The demonstration by Institute scientists that cells deprived of attachment to an extracellular matrix undergo apoptosis ("anoikis") connected the fields of cell adhesion and apoptosis. These discoveries have been cited as contributing to research , as they explain why normal cells remain in their appropriate place, while cancer cells spread and metastasize. Reduced integrin function in malignant cells enables them to leave their original tissue, and increased expression of anti-apoptotic proteins prevents anoikis, enabling cancer invasion and metastasis. Research based on these findings has informed the development of several drug candidates.

In recent years, the Institute has expanded its research focus to include neuroscience, cardiovascular diseases, and rare diseases of sugar and phosphate metabolism. Additionally, discoveries of proteins linked to disease development and the identification of chemical compounds (or antibodies) that bind to those proteins and inhibit/enhance their function are an area of active research.
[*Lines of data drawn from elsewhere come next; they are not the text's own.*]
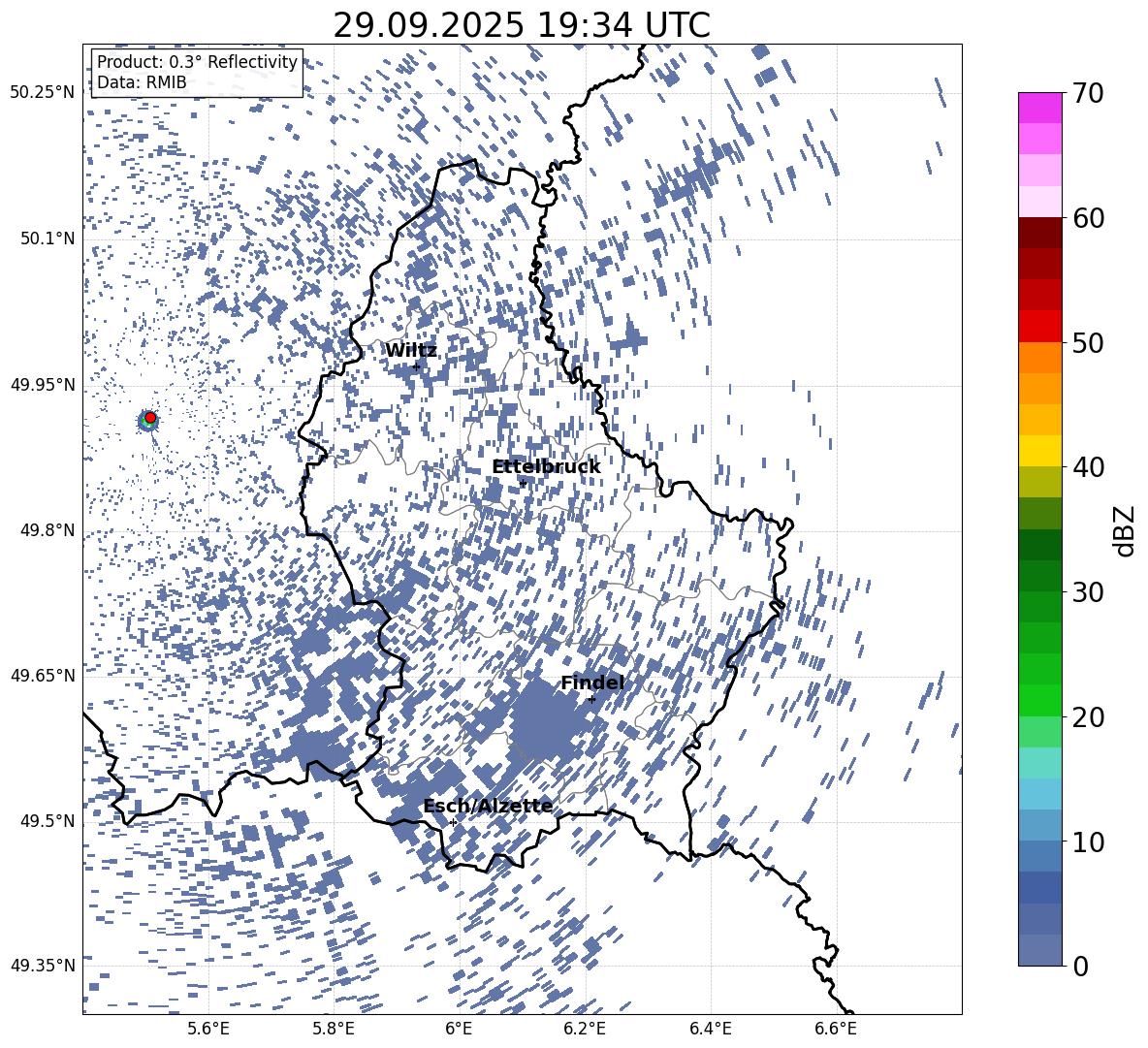The width and height of the screenshot is (1148, 1048).
Task: Select the magenta swatch at top of colorbar
Action: (1039, 108)
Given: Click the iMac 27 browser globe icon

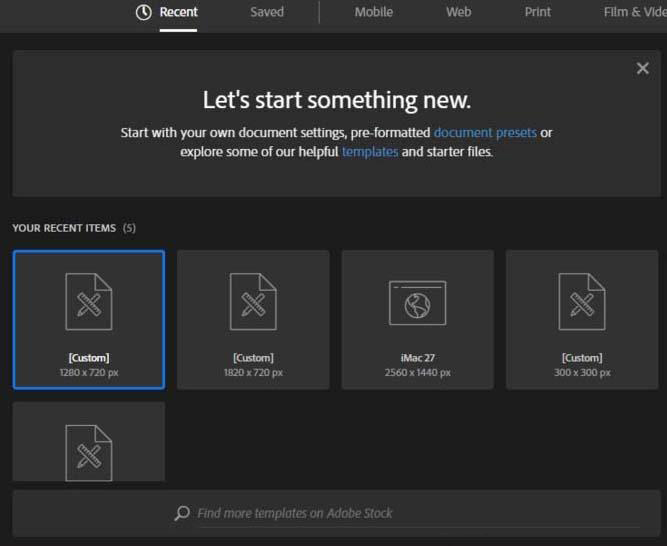Looking at the screenshot, I should [x=417, y=303].
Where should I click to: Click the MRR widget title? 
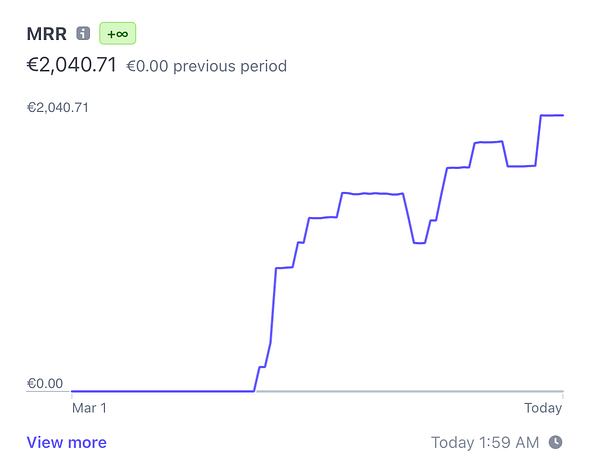[46, 34]
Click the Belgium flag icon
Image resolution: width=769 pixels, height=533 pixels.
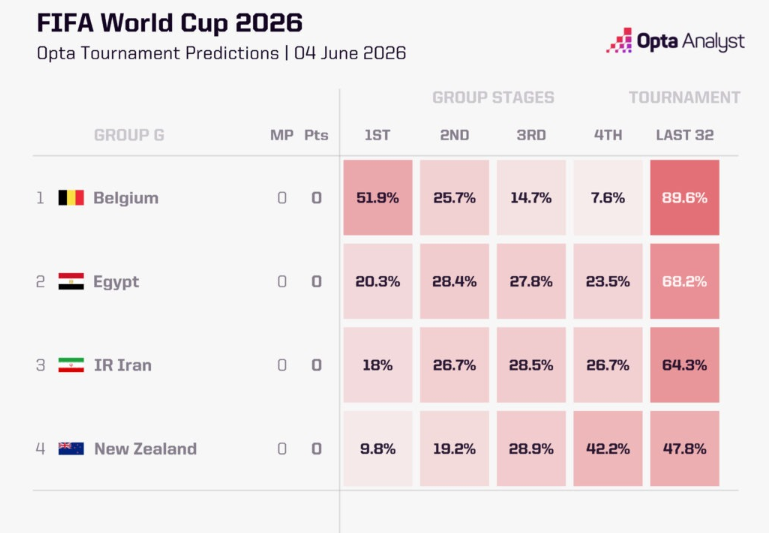tap(71, 198)
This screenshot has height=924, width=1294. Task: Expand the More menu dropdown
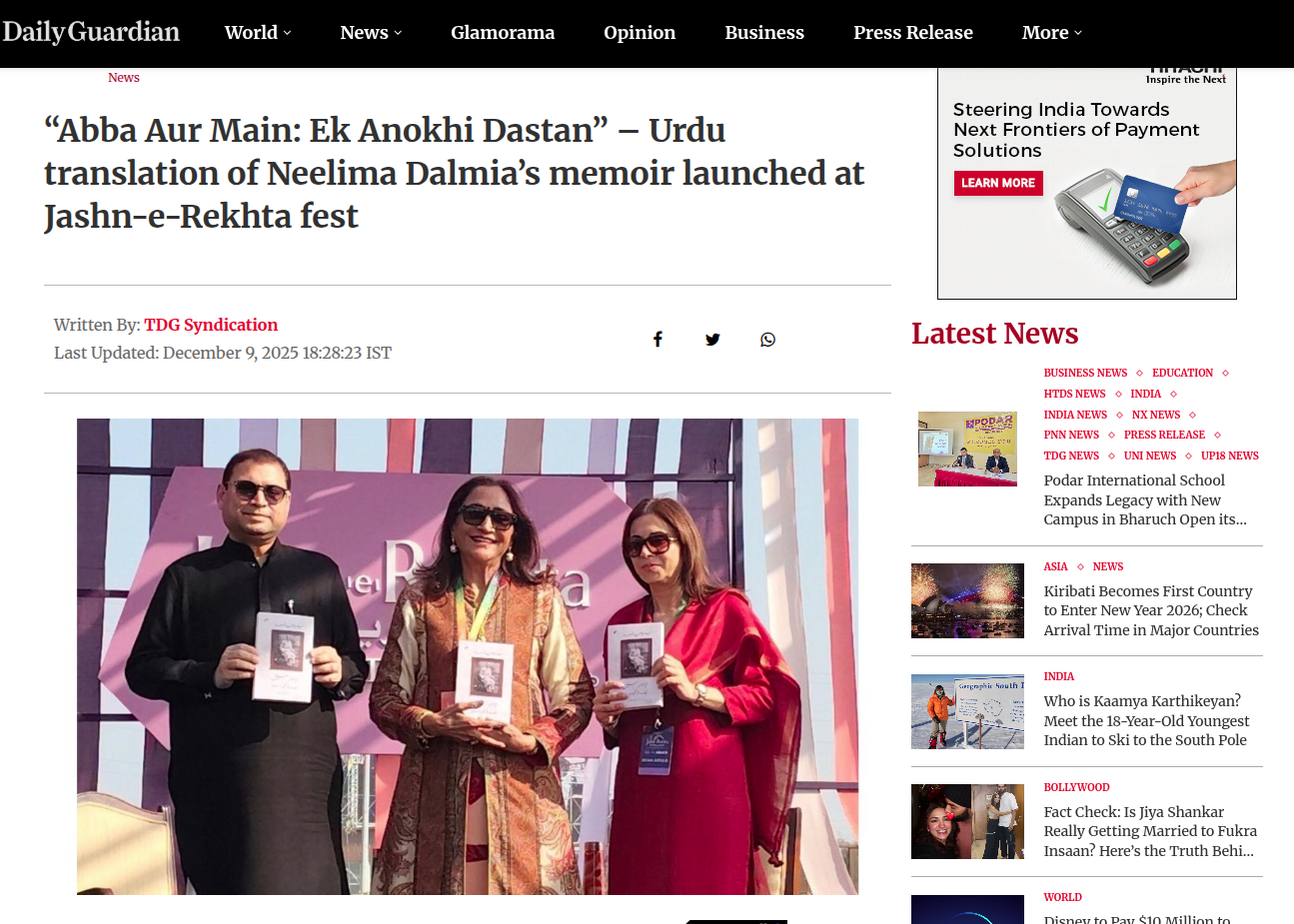(x=1052, y=33)
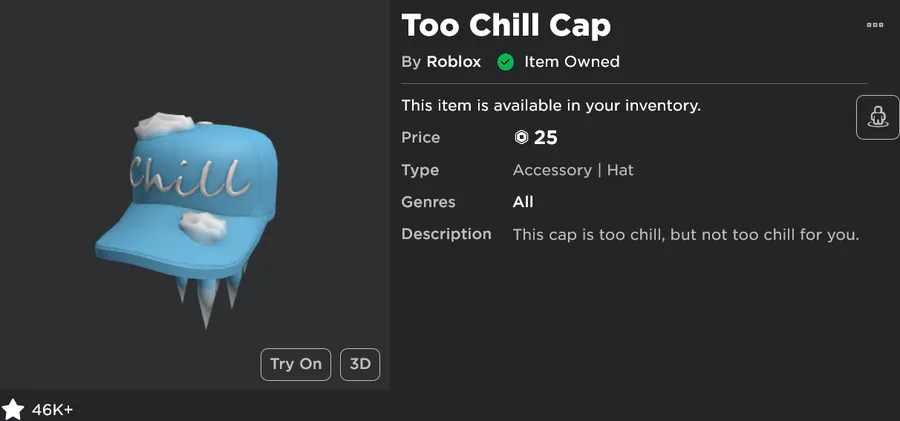Click the Robux currency icon beside 25
Image resolution: width=900 pixels, height=421 pixels.
click(x=520, y=138)
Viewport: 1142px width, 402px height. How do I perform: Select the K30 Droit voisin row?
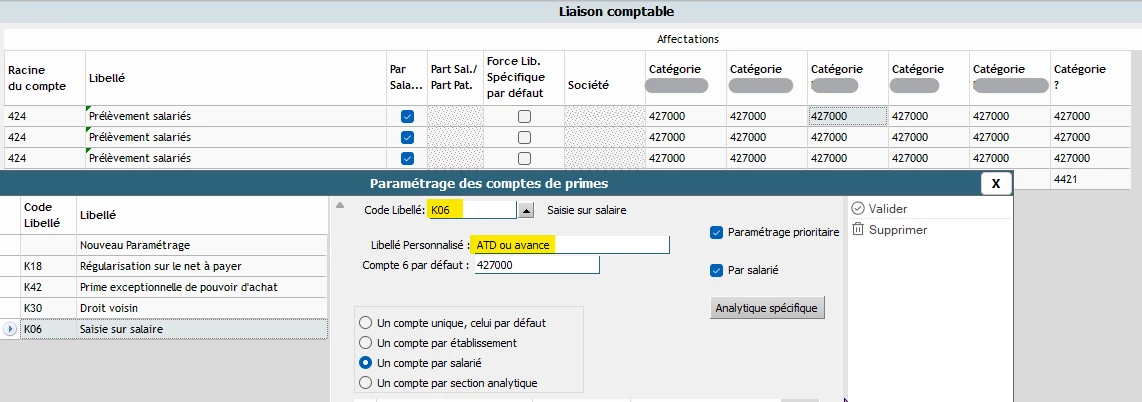(200, 308)
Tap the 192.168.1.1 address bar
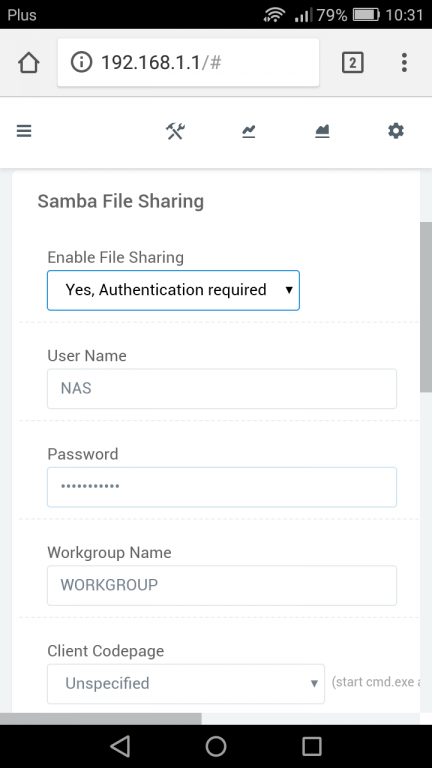Image resolution: width=432 pixels, height=768 pixels. pos(188,63)
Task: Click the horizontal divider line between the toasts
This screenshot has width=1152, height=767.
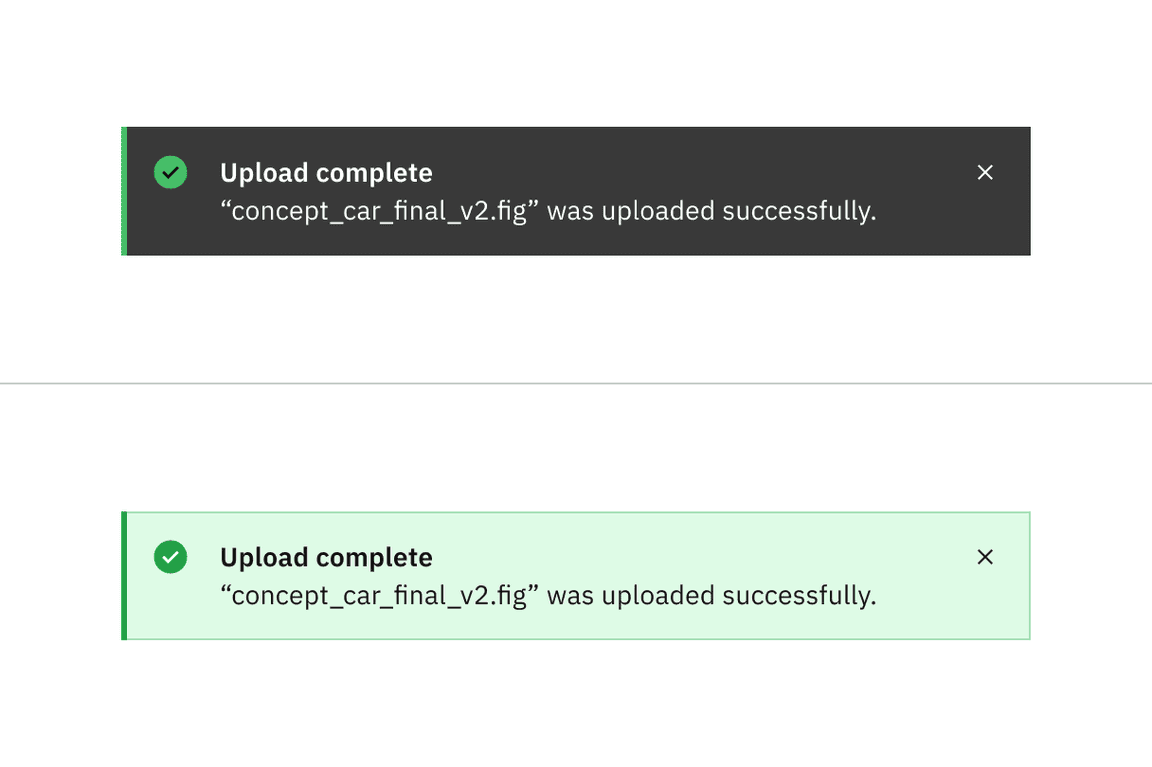Action: click(x=576, y=383)
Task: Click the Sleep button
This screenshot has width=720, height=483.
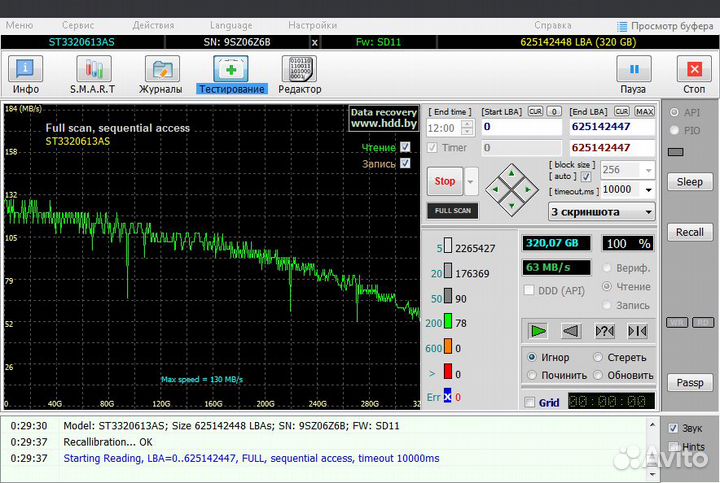Action: point(689,182)
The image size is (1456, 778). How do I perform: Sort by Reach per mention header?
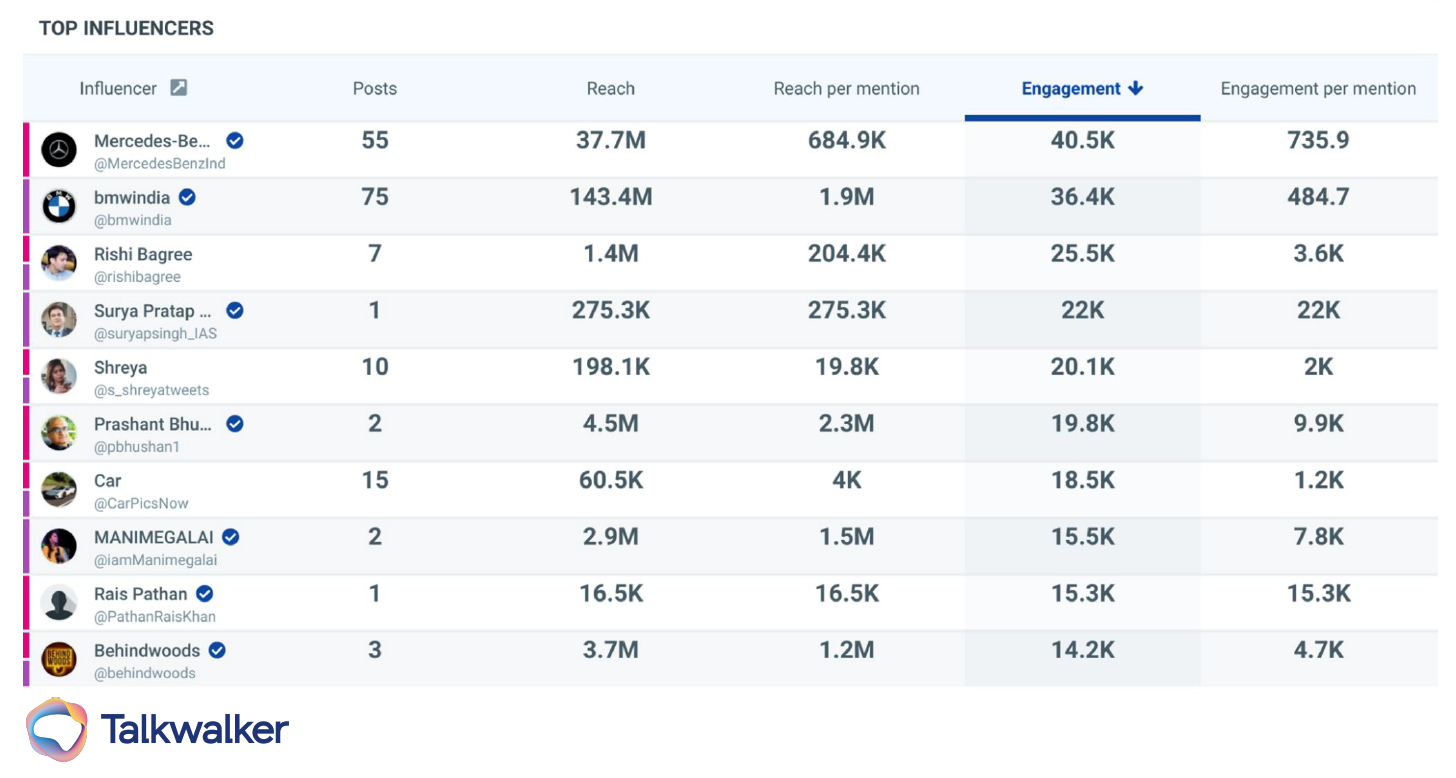(846, 88)
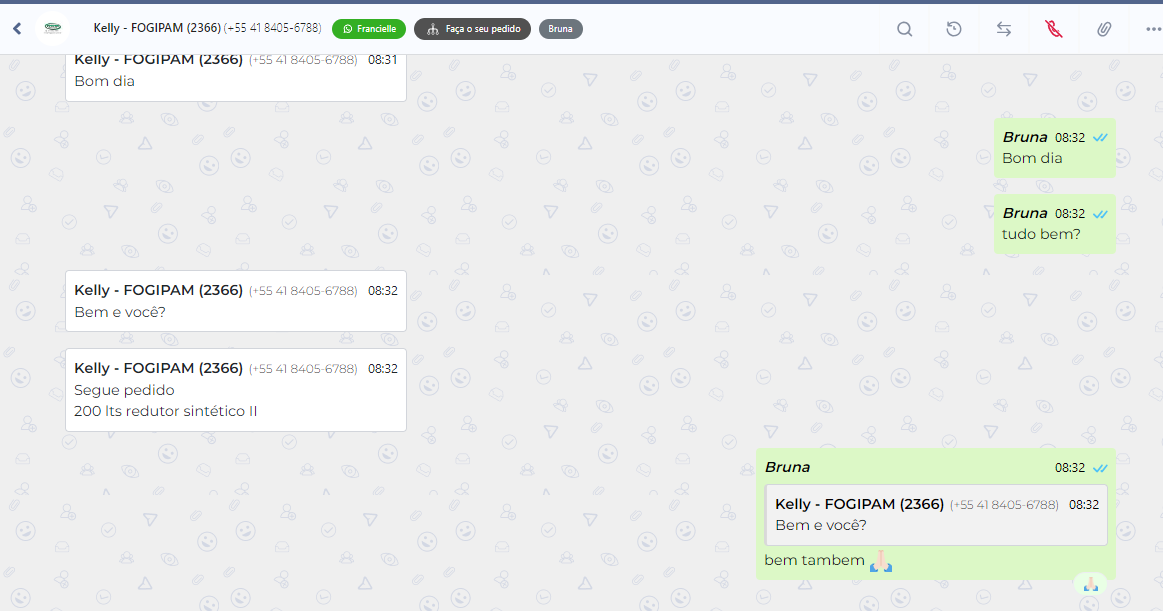Select the Segue pedido message bubble
The width and height of the screenshot is (1163, 611).
pos(236,390)
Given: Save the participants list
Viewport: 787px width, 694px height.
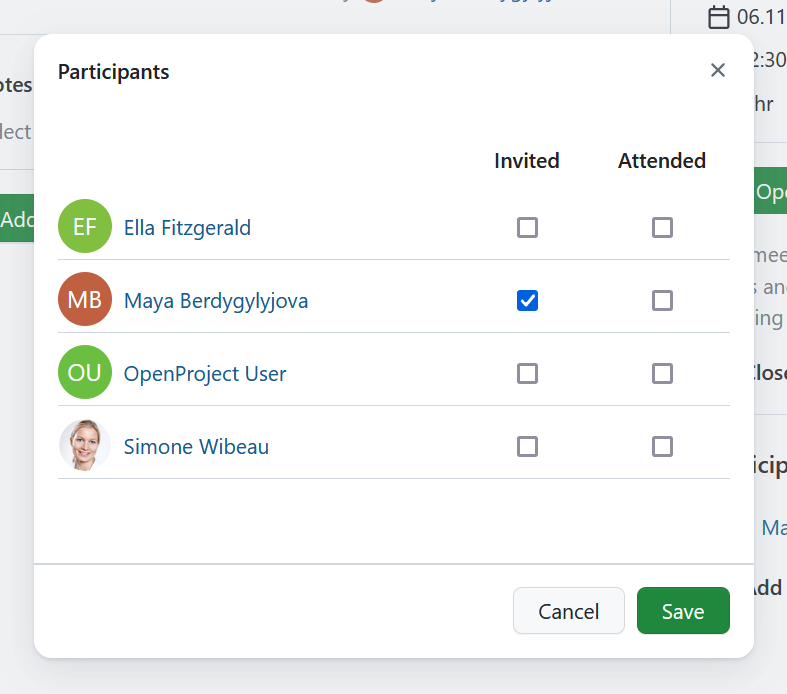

Such compounds become candidate drugs for disease treatment. Several compounds developed either at the Institute or different biopharmaceutical companies are currently undergoing clinical trials. The Institute's studies demonstrated that simple sugars, including D-mannose, L-fucose, and D-galactose, can effectively treat a set of rare genetic disorders; indeed, some are now in clinical trials.

==Collaboration and partnerships==
Sanford Burnham Prebys has established working relationships with the University of California, San Diego, The Scripps Research Institute, the Salk Institute for Biological Studies, Duke University's Sarah W. Stedman Nutrition and Metabolism Center, and the Mayo Clinic.

Sanford Burnham Prebys also collaborates with the pharmaceutical industry to support the translation of basic research into clinical applications.